Today I would like to talk about some difficulties regarding benchmarking of hard problems. With hard problems I mean problems which are supposed to be harder than NP, or related classes, from a computational complexity point of view. This is a very interesting topic on which I am currently working in collaboration with Cassio P. de Campos from Queen’s University Belfast. The motivation for this work comes from the fact that we are both confronted with very difficult computational problems in our research. In the past I have worked a lot with stochastic combinatorial optimization problems, which might be extremely difficult to solve or even to approximate. For example, the *Probabilistic Traveling Salesman Problem with Deadlines *is #P-hard, which implies NP-hardness and is a much stronger hardness result. In fact, already the evaluation of the objective function for this problem is #P-hard. The question is, how can we empirically assess the performance of algorithms for difficult problems such as the *Probabilistic Traveling Salesman Problem with Deadlines*?

The situation is not too bad if we are able to compute the value of an optimal solution in a reasonable amount of time and if we are able to evaluate solutions in a reasonable amount of time. But since the problem is #P-hard this is only possible for very small instances. Instances of practical relevance might not belong to that category. What can we do in that case?

If we create a benchmark by sampling from the set of relevant instances in a fair way, we run into the following two problems: We are in general not able to compute an optimal solution (or the value of an optimal solution) for the benchmark instances and we are in general not able to evaluate solutions provided by algorithms on the benchmark instances (in many cases not even approximately). How can we empirically assess the performance of algorithms in such a setting? It seems that we cannot do a lot here. An algorithm returns a solution and we are not able to evaluate, or even estimate, the quality of such a solution.

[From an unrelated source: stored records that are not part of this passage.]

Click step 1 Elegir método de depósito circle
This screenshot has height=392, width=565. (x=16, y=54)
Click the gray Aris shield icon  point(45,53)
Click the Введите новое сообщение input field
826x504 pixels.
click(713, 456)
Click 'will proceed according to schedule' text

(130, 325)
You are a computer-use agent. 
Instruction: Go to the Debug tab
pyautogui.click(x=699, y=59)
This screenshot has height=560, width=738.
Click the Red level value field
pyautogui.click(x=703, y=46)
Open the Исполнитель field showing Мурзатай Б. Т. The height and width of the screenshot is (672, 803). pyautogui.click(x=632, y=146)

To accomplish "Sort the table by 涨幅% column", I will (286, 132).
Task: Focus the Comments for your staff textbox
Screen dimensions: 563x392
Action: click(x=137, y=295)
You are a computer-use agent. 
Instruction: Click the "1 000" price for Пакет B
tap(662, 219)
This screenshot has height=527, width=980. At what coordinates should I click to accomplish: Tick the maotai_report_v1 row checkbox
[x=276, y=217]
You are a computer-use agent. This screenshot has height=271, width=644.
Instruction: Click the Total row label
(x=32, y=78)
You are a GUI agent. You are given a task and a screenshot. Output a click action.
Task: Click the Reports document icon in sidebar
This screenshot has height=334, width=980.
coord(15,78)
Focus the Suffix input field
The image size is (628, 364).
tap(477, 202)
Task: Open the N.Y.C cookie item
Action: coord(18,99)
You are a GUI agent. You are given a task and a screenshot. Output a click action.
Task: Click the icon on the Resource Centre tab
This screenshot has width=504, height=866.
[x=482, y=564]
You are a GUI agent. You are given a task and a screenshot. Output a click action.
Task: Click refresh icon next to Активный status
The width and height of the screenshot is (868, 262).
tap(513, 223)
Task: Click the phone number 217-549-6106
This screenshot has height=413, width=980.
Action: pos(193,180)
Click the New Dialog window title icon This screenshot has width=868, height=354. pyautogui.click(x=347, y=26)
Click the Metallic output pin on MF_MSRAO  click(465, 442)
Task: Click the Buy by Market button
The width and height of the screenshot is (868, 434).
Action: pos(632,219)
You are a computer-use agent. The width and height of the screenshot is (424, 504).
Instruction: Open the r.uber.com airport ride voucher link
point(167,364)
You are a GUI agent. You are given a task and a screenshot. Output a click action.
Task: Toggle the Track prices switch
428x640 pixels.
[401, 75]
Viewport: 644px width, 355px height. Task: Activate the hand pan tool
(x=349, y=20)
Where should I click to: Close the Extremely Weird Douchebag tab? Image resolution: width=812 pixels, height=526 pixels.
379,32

### How can we circumvent this problem?

Are there any ways to circumvent this problem? Well, we could sample and select instances of relevant size for which the above problems do not apply for some reason, or we could use an instance generator in order to create instances together with certain information about these instances, for example the value of an optimal solution. These two approaches are commonly used and therefore I will thoroughly discuss them in the following.

The problem with the first approach is that we are not really creating a benchmark which is representative for the set of relevant instances. Let me give you an example. Let us consider the following approach: We sample a certain number of instances of relevant size. We then apply an exact solver to these instances with a quite huge time limit. After that, we select only those instances for further usage, which could be solved by the exact solver within the given time limit. The problem is that we are not sampling anymore from the set of relevant instances, but instead from the set of instances which can be solved by an exact solver within a given time limit. This introduces a kind of bias and there is a serious threat (in fact it might be quite likely) that the resulting instances are not representative for the set of relevant instances.

The second approach runs into some theoretical limitations. Whenever we use an instance generator to create instances together with certain additional information about these instances, we are also able to retrieve these additional information using an algorithm in NP or some related complexity class. If these are information that are useful for the benchmarking process, then they are also very likely useful for the given computational task. That means for problems beyond NP such an instance generator cannot exist, unless the corresponding complexity classes collapse. Or in other words: Any attempt to generate instances in such a way leads to a bias in the benchmark, because it is not possible to create instances from the set of relevant instances together with certain additional information without introducing some kind of bias.

### Conclusions

Both approaches are not very satisfactory and introduce a certain kind of bias into the benchmarking process. It seems that we are not able to empirically assess the performance of algorithms for hard problems on instances which are representative for the set of relevant instances. We can only hope that the results on our biased benchmark instances generalize to the set of relevant instances, but that does not seem very scientific to me. Computational problems are becoming more and more complex nowadays and there is a huge amount of problems with a computational complexity beyond NP. We are not able to solve them exactly and we are also not able to empirically compare algorithms for such problems. I think what we ultimately can do, is to attack these difficult problems from a more theoretical point of view, for example by finding approximation algorithms for related computational tasks or by identifying important special cases which are tractable.